Maar goed, Strauss leverde met ‘Intermezzo’ intussen wel degelijk een bijzonder opera af. Dat het stuk zo weinig wordt uitgevoerd is dan ook allesbehalve terecht. Want vernieuwend is Strauss in dit stuk zeker. Niet alleen vanwege het originele verhaal, een verhaal zo dicht bij de alledaagsheid was niet eerder vertoond, maar ook vanwege de manier waarop het gebracht wordt. Zo kiest Strauss, om het kleine te benadrukken, allereerst voor een vrij klein orkest. Verder heeft de opera opvallend veel onderdelen die meer aan een komedie dan aan een opera doen denken. Er zitten stukken gesproken tekst in – voor het doen van mededelingen en het voorlezen van brieven en telegrammen, er rinkelen telefoons, maar er zitten evengoed lyrische passages in voor de momenten met grote emotionele lading.

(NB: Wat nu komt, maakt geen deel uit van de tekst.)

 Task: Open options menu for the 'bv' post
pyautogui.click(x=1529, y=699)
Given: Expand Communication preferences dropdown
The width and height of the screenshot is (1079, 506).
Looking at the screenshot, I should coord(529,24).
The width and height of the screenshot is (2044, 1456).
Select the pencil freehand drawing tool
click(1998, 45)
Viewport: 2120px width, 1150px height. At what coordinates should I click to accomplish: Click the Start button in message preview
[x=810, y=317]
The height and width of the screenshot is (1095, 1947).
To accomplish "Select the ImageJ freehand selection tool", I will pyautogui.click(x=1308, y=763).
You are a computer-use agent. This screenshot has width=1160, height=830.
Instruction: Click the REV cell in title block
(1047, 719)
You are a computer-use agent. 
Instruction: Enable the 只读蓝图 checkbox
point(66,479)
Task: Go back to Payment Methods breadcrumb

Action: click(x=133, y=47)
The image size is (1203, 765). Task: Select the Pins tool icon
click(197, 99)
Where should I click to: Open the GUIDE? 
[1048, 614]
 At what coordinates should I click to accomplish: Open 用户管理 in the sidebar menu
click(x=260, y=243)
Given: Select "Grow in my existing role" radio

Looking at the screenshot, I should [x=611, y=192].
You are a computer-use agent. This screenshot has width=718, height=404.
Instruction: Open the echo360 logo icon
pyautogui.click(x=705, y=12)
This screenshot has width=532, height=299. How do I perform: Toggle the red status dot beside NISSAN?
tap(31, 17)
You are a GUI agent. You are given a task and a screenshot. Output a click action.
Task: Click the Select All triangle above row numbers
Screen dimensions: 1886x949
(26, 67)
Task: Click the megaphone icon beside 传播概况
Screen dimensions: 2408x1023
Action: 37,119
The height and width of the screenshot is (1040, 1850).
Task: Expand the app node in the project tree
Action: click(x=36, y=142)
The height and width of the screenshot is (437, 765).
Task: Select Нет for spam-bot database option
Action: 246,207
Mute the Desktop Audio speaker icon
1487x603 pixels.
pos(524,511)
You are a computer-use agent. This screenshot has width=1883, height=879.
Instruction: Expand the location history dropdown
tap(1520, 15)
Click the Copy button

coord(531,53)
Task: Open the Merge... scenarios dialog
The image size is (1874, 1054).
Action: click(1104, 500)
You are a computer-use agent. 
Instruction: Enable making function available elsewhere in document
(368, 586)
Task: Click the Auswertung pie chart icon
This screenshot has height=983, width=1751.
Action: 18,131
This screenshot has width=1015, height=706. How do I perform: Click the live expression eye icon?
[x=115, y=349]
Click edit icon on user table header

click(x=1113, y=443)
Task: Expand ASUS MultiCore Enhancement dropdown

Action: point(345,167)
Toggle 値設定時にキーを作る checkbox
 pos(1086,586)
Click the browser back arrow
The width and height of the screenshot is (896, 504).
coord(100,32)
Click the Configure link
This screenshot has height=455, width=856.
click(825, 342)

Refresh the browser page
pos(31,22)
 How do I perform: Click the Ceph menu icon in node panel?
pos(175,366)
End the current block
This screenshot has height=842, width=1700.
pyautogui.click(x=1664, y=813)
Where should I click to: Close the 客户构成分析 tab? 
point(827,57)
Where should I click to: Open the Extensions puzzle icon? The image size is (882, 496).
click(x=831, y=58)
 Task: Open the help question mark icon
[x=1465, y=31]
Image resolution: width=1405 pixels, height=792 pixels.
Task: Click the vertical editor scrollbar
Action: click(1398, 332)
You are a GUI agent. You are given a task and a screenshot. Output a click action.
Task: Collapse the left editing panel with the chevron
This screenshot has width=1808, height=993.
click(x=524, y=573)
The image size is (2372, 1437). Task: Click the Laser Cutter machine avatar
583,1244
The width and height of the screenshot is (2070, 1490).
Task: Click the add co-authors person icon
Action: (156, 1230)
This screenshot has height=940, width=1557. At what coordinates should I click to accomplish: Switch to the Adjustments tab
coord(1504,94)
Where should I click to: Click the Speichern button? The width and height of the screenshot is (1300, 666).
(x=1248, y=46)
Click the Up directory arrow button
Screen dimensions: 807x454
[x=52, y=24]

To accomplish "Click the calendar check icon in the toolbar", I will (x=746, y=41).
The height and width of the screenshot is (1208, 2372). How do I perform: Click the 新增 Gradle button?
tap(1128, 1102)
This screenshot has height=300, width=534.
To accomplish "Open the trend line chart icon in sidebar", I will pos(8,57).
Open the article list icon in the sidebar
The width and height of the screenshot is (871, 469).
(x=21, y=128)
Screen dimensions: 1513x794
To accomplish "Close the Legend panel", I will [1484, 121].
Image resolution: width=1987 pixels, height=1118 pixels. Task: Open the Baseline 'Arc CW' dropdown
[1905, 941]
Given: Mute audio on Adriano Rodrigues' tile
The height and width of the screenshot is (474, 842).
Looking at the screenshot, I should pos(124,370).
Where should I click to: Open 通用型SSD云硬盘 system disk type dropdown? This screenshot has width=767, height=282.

Maar aria’s ontbreken en pakkende melodieën eveneens.
Verder bestaan de twee akte’s uit respectievelijk acht en zes scènes die door regelmatig vrij uitgebreide muzikale scènes van elkaar worden gescheiden. De muziek gebruikt Strauss hier overduidelijk als middel om de sfeer neer te zetten, soms als verlenging van hetgeen we net hebben beleefd, maar regelmatig ook als brug naar wat nog moet gaan komen. Die muziek is de grote drijvende kracht van deze opera, vooral in de tweede akte waarin het verhaal tot een ontknoping komt. Strauss verstaat als geen ander de kunst om de emotionele turbulentie in klank te vangen. Het zindert van spanning en opwinding. Een mooi voorbeeld is de vijfde scène in de eerste akte als Christine en de jonge baron Lummer elkaar iets beter beginnen te leren kennen. Onbeholpen dralen ze om elkaar heen, beiden verlegen met de situatie. De losse zinnen, de stiltes, de dralende orkestklanken, Strauss verklankt het grandioos. Je voelt de onbeholpenheid. Of neem scène zeven uit diezelfde akte waarin Christine die brief van Mieze Maier krijgt en scène één uit de tweede akte, waarin Robert het telegram van Christine ontvangt. Hier dondert en bliksemt het. Het orkest mag dan klein zijn, de percussie is goed vertegenwoordigd en Strauss maakt hier uitstekend gebruik van de aanwezige pauken en bekkens.

De uitvoering is in handen van het Radio Filharmonisch Orkest onder leiding van de sterdirigent David Zinman. Velen van zijn meer dan 100 opnamen werden met prijzen bekroond en hij dirigeerde zo ongeveer bij alle grote orkesten. Ook ‘Intermezzo’ is bij hem in uitstekende handen. Van de eerste tot de laatste noot stuwt hij het orkest naar grote hoogten. Hulde ook voor Carola Glaser die de rol van Christine zingt, met name omdat zij Christiane Kohl op het laatste moment vervangt die verstek moest laten gaan wegens ziekte. Ze geeft op fenomenale wijze gestalte aan deze vrouw die zichzelf danig in de weg zit. Het ene moment kinderlijk verwend, het andere moment fel, op het onredelijke af. Ze brengt het allemaal met veel finesse en kleur. Een prestatie van formaat.